У обелиска, под которым задремал брат, Спиридону вспомнились слова Михея, и он сказал багряной могиле в гранитной броне:
— Помнишь, Минька, приехать обещался? Уже пора подниматься тебе, а то не узнаешь станицу, и захватывай своих дружков Дениса, Антона…
Послушал ответный лепет огненно-алых цветов и добавил:
— Не узнаете и проскочите мимо станицы, красная кавалерия…
После тяжелого сердечного приступа Спиридона отвезли в больницу. Из крайкома партии в город позвонила Крастерра Анатольевна Васнецова, просила привлечь к лечению Есаулова лучших профессоров. Спиридон лежал в веселой палате инвалидов войны, играл в шахматы, принимал лекарства, строил каверзы врачам. Часами сидел у окна, глядел на Гриву Снега, обнимал глазами милые балки и взгорья — и грустил, и угасал беспричинно.
В больнице его навещали родные и знакомые. Они шли и во внеурочное время, их не пускали, Спиридон горячился, напоминал, что он полковник. Главный врач, старик, знаменитый хирург, жестко ответил ему:
— Здесь нет полковников, депутатов, кандидатов — здесь есть больные.
С утра Спиридон Васильевич репетился — бабка должна прийти с одежей на выписку, врачи разрешили, ему полегчало, да и гости какие-то из военкомата должны быть. И действительно, в палату вошел плечистый военный в куцем халате поверх морской формы. Пришел проведать деда еще один дальний родственник по матери, Николай Афанасьевич Мирный, капитан второго ранга.
— Мирный, Николай, — сказал он, угадав чутьем Спиридона.
— Здорово, Николай, — растроганно поздоровался дед с капитаном. Орел! Вот… вылитый дед! — а какой дед, уже сказать не мог.
— Все казакуете?
— Казакую. А ты моряк, выходит?
— И моряк, и летчик.
— Значит, пересели терцы с коней на железных птиц?
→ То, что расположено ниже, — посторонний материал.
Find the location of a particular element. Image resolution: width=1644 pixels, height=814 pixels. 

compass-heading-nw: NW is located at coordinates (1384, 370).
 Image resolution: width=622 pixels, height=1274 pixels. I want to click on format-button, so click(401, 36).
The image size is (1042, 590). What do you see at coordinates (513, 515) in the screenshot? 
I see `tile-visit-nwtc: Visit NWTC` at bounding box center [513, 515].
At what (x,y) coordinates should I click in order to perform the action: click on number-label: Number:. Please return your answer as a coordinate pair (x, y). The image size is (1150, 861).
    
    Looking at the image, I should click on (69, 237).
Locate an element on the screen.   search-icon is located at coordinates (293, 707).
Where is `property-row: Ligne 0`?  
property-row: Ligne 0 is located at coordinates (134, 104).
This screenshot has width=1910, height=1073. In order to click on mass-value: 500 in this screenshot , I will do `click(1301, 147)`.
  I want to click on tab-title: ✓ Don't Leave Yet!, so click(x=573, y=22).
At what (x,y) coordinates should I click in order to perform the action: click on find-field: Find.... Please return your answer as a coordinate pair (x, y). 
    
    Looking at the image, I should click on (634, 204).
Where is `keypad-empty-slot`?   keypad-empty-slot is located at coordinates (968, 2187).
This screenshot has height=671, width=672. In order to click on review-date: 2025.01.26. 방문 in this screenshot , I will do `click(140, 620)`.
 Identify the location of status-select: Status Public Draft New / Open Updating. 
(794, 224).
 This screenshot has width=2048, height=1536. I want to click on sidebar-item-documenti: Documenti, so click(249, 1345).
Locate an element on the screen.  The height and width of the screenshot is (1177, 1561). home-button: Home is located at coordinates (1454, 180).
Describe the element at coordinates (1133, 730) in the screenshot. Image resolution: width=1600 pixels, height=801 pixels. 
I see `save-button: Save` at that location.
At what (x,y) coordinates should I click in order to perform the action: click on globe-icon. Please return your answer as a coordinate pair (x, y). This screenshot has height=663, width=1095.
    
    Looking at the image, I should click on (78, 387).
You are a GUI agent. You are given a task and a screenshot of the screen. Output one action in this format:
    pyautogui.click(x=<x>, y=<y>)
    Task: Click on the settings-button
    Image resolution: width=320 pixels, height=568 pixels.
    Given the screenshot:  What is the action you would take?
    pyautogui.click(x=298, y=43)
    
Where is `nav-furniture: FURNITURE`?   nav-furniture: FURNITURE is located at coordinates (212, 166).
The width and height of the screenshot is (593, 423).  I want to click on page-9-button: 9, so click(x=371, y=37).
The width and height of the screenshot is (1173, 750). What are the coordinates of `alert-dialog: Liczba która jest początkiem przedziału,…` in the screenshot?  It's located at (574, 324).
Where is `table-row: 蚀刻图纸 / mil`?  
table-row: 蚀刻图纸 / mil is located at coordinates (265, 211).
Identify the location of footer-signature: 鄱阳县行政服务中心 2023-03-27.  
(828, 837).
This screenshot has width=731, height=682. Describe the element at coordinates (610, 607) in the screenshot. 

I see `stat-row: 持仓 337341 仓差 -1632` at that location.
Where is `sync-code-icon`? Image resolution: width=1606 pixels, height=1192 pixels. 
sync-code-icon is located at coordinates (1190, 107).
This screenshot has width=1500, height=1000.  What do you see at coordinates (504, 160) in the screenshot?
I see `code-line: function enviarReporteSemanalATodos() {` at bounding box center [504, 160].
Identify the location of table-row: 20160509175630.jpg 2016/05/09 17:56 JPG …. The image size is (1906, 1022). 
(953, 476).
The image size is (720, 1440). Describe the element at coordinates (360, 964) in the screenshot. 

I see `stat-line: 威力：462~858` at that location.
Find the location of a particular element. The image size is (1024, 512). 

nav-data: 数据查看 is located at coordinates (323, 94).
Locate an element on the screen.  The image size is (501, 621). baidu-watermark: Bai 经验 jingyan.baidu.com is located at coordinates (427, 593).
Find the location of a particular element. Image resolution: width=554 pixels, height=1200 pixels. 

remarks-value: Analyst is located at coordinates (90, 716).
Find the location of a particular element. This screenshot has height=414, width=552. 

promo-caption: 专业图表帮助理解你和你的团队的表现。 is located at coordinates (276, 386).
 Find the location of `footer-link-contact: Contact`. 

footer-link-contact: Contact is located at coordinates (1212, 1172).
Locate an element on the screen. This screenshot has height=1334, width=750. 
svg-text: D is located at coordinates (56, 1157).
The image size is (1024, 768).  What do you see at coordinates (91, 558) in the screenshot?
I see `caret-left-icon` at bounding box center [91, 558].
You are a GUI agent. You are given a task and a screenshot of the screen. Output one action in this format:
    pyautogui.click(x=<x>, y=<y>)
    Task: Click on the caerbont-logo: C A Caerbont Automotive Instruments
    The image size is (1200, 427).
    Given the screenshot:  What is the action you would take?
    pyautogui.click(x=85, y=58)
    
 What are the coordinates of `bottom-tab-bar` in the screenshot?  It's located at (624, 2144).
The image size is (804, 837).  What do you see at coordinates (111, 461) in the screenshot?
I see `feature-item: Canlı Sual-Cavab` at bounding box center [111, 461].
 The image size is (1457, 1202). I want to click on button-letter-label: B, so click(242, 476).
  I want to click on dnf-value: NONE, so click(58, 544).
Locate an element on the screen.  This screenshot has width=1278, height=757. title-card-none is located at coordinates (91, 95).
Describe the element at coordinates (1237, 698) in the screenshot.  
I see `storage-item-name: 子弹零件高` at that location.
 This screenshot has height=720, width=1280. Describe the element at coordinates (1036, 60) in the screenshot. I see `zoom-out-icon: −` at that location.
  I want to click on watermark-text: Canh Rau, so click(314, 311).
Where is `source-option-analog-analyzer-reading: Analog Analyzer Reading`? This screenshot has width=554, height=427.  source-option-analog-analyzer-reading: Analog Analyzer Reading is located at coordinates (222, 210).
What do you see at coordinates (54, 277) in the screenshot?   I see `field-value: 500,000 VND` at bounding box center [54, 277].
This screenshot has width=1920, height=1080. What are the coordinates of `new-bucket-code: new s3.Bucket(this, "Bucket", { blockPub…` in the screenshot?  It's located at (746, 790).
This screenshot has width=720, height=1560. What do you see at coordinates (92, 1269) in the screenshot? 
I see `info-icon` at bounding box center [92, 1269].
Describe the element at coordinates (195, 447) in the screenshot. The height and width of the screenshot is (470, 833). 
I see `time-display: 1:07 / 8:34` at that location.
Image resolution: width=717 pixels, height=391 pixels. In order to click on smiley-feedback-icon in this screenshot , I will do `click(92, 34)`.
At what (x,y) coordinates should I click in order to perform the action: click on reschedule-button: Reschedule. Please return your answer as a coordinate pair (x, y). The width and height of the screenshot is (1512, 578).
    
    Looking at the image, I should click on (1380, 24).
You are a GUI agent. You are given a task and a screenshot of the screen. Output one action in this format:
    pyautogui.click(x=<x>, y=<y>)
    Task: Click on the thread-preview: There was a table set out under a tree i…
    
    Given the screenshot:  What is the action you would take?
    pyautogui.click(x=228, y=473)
— Пересели, — во все зубы улыбается капитан, засовывая в тумбочку старика апельсины, сыр, флакон зеленого румынского коньяка — был праздник 7 Ноября. Сверху поставил две банки меда. Смеркалось. Тусклый дневной свет, пройдя через мед, упал золотыми короткими лучиками, будто светильники вспыхнули — сгущенное солнце.
Николай увидел на тумбочке деда специальный астрономический журнал, удивился:
— Ты что, Спиридон Васильевич, не в космос случаем собираешься? — И кивнул на журнал.
— Это не мой, вчера один выписался из палаты и оставил нам читать, а так я выписываю кавказскую газету. Но, сказать тебе, Коля, интерес у меня большой, и я в этом деле кумекаю.
— Вроде ты без образования.
— Не скажи. Я в реальном училище учился. Но больше учился натурально, от жизни. В лагере я пилил лес с одним ленинградским астрономом. Слабый был старичок, навроде меня нынешнего, приходилось тянуть пилу за двоих, зато он мне такие картины рассказывал про небеса, планеты и разные… как же он говорил?.. миропостроения, ага! Видно, у него большой спор шел с его научным начальством, в Ленинграде, он будто бы доказывал, что можно лететь на звезды, а над ним, понятно, надсмехались. Пробевал он и мне толковать я ему тоже надсмешки строил. Не знаю, где его косточки, а я дожил: наш, русский, полетел к звездам. Ты, чудом, не слыхал: не из казаков он?
— Нет, мужик, — смеялся Мирный и тут же приврал или предположил от себя: — Слыхал я от одного человека, близкого к тем звездам, что есть в отряде космонавтов и казаки, и будто готовят их в особо дальние полеты, на край Вселенной, мироздания.